→ TASK PROMPT
Which lines in the records below contain the string "with"? Copy each such line in full, treating uppercase and lowercase as different.

+-------+

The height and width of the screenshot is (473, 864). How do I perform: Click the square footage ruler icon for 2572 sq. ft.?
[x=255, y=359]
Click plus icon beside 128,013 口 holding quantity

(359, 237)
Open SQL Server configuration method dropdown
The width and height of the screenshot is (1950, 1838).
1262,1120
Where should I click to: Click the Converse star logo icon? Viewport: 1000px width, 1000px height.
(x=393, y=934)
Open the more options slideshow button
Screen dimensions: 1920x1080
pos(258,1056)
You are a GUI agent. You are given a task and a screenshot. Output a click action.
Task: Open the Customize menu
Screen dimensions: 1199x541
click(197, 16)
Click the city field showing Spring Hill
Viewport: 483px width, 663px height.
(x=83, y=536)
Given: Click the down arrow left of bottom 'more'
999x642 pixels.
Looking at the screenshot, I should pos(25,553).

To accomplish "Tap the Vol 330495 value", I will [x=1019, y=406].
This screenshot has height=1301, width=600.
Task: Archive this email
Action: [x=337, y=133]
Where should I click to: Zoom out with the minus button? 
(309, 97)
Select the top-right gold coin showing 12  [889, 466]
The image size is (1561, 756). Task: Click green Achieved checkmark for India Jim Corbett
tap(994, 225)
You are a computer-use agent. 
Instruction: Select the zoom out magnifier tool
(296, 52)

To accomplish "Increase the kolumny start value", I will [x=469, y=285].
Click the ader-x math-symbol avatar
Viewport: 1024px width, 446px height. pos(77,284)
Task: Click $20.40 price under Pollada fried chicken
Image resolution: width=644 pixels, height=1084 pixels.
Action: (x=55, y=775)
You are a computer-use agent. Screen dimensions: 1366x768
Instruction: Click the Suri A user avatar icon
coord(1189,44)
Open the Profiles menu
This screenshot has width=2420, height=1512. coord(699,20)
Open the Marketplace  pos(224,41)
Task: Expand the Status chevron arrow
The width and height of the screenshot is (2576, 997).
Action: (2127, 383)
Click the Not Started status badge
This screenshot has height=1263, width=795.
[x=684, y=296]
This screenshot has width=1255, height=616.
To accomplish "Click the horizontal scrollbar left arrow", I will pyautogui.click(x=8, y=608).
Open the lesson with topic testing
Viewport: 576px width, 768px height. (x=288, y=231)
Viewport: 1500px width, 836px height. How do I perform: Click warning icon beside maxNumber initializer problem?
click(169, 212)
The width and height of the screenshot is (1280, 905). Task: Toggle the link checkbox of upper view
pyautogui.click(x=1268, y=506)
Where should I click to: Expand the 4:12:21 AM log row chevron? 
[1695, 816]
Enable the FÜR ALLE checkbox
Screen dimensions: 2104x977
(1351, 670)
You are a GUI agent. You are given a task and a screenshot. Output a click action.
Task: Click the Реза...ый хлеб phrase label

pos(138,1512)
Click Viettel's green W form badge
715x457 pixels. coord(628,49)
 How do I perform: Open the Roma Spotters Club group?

+-------+

→ REPLY
Where should I click to: Zoom out with the minus button? 
Open the lesson with topic testing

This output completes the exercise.